QE-Käufe nach Ländern
Die EZB hat beim Start des PSPP (also des Staatsanleihen-Programms) angekündigt, dass sich das Kaufvolumen am Kapitalschlüssel der beteiligten Länder orientieren soll. Jedoch ist die EZB von diesem Ziel deutlich abgewichen: Sie hat mehr Staatsanleihen der großen Eurostaaten gekauft, als dies eigentlich nach dem Kapitalschlüssel angemessen gewesen wäre. So machen beispielsweise deutsche Staatsanleihen mittlerweile knapp 27% des aufgekauften Staatsanleihen-Portfolios aus, obwohl der deutsche Kapitalschlüssel nur bei knapp 18% liegt.

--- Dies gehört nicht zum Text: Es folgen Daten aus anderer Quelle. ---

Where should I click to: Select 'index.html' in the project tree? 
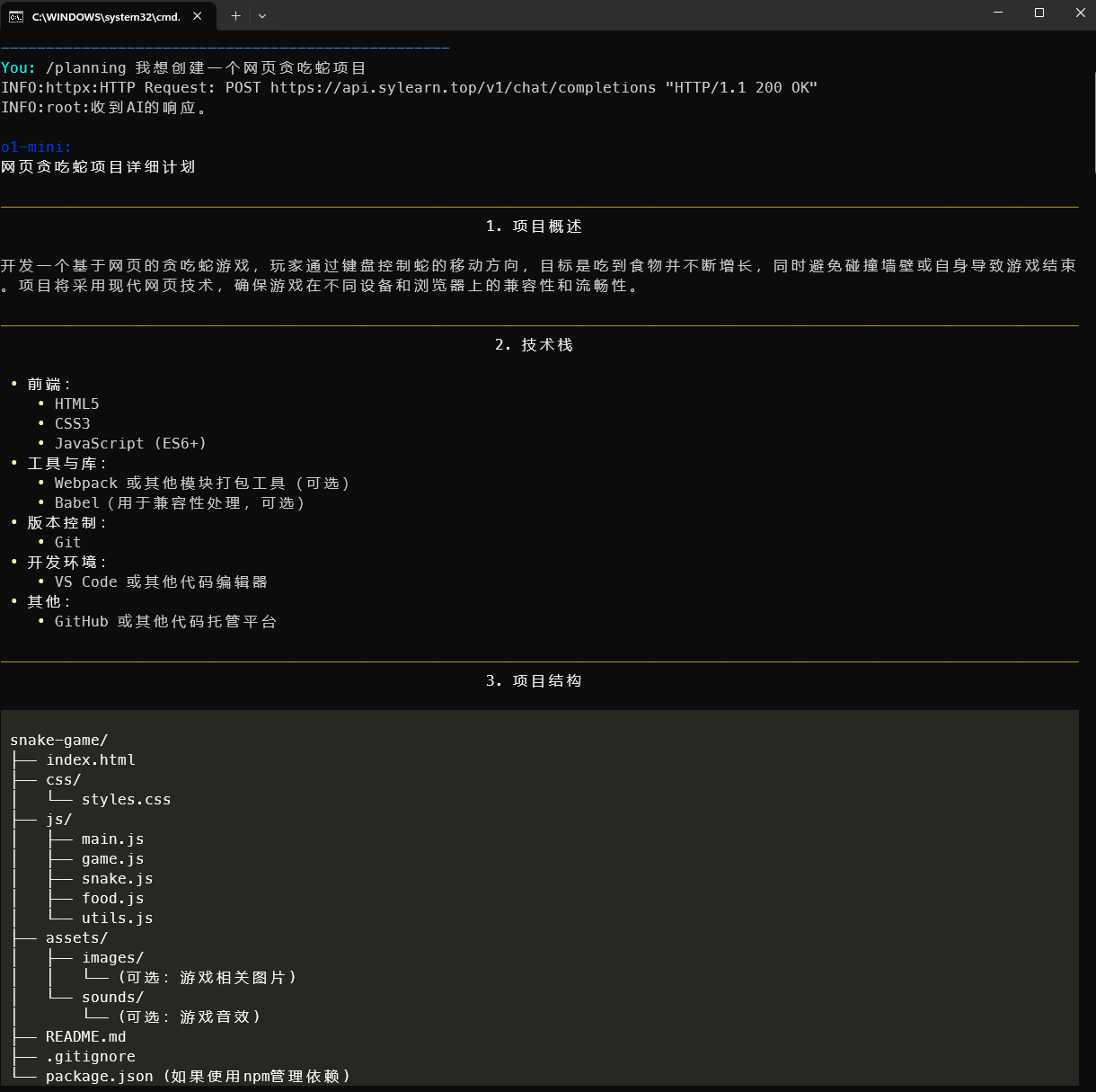pos(91,759)
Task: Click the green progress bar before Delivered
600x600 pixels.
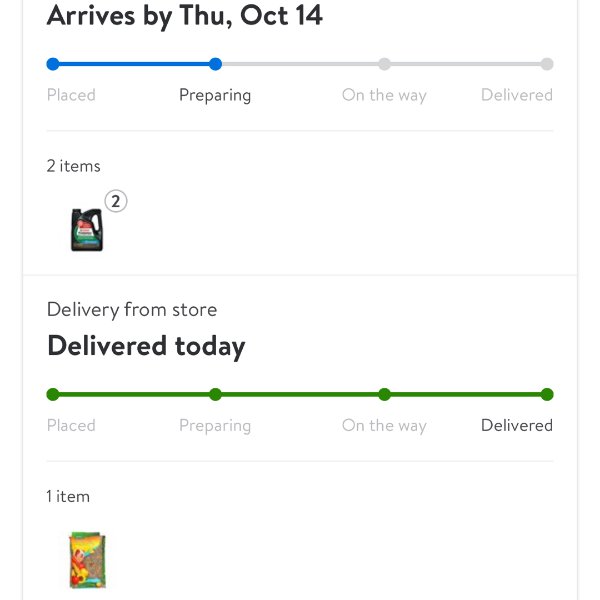Action: pyautogui.click(x=466, y=394)
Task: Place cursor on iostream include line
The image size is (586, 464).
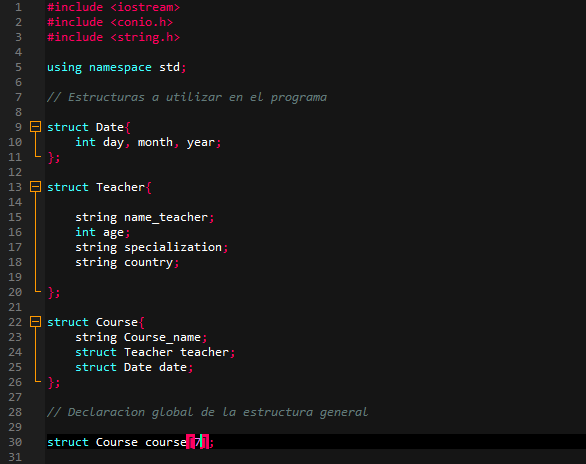Action: point(114,7)
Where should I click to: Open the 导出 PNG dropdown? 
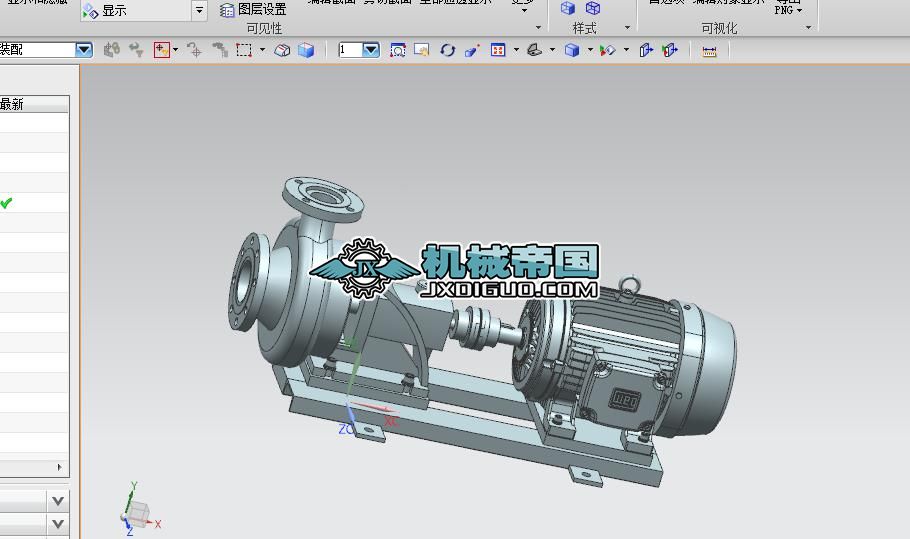[x=788, y=8]
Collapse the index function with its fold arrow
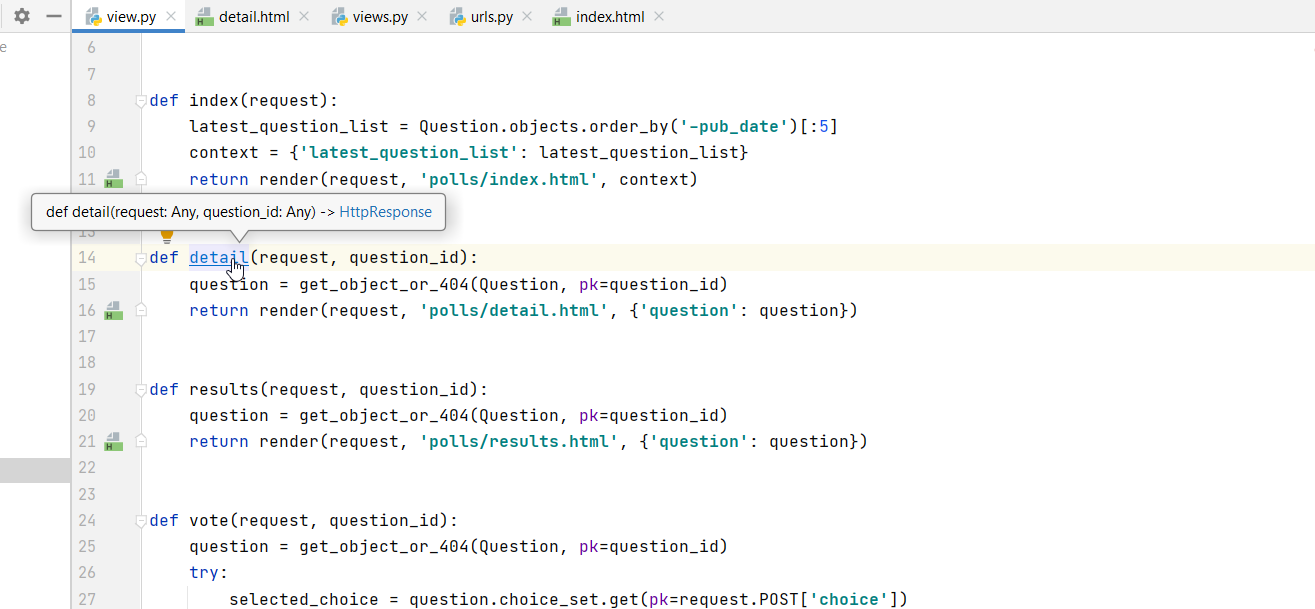Screen dimensions: 1315x609 point(140,100)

Diese „Bevorzugung“ der großen Staaten könnte unter anderem darauf zurückzuführen sein, dass es bei den kleineren Ländern schlicht nicht genug Anleihen gibt, damit die EZB ihr angepeiltes Kaufvolumen erreichen kann. Es wird sich zeigen, ob die EZB somit ihr Kaufverhalten ändern wird, wenn sie nur noch eine kleinere Summe an Staatsanleihen aufkaufen muss.
Bilanzsumme
Die im Rahmen des QE-Programms getätigten Käufe machen inzwischen fast die Hälfte der insgesamt knapp 4,4 Billionen Euro großen EZB-Bilanz aus. Wenn die EZB die Summe der monatlichen Anleihekäufe ab Januar senkt, ist in der kurzen Frist zu erwarten ist, dass sich die EZB-Bilanz zunächst etwas langsamer ausweiten wird. Um die tatsächliche expansive Wirkung der Geldpolitik zu beurteilen ist es aber auch notwendig zu beobachten, wie sich die übrigen Posten der Bilanz verändern, was aus heutiger Sicht aber nicht abschätzbar ist.
Glossar: Die Programme im Detail
Das erste Programm zum Ankauf gedeckter Schuldverschreibungen (Covered Bond Purchase Programme, CBPP) wurde bereits 2009 von der EZB beschlossen, um nach der Finanzkrise den Markt für diese Papiere (z. B. Pfandbriefe) zu stabilisieren und Refinanzierungsproblemen der Banken entgegenzuwirken. Innerhalb eines Jahres wurden Wertpapiere im Gesamtvolumen von 60 Milliarden Euro angekauft. Ein zweites CBPP mit folgte dann von November 2011 bis Oktober 2012. Das aktuell laufende dritte CBPP wurde im Oktober 2014 verabschiedet.
Das Programm zum Ankauf forderungsbesicherter Wertpapiere (Asset Backed Securities Purchase Programme, ABSPP) wurde im September 2014 in Verbindung mit dem Programm zum Ankauf gedeckter Schuldverschreibungen (CBPP 3) beschlossen. Dabei werden ABS-Papiere am Primär- und Sekundärmarkt aufgekauft.
Im Rahmen des Programms zum Ankauf von Wertpapieren des öffentlichen Sektors (Public Sector Purchase Programme, PSPP) werden seit März 2015 Wertpapiere des öffentlichen Sektors wie Staatsanleihen sowie Schuldtitel europäischer Institutionen und Agenturen gekauft. Für die Ankäufe im Rahmen des PSPP gibt es detaillierte Regeln. So dürfen Staatsanleihen beispielsweise wegen des Verbots der monetären Staatsfinanzierung nur am Sekundärmarkt erworben werden. Es dürfen nur Papiere mit einer Laufzeit von mehr als einem Jahr aufgekauft werden. Zudem will die EZB nicht mehr als 33% aller auf den Sekundärmärkten befindlichen Papiere aufkaufen.
Mit dem Programm zum Ankauf von Wertpapieren des Unternehmenssektors (Corporate Sector Purchase Programme, CSPP) werden seit Juni 2016 auch Anleihen von Unternehmen in der Eurozone erworben. Ausgeschlossen sind Kreditinstitute und Unternehmen, deren Anleihen von den Ratingagenturen nicht mindestens als „Investment Grade“ bewertet werden. Die Anleihen müssen Laufzeiten zwischen sechs Monaten und 30 Jahren haben und können sowohl am Primärmarkt als auch am Sekundärmarkt gekauft werden.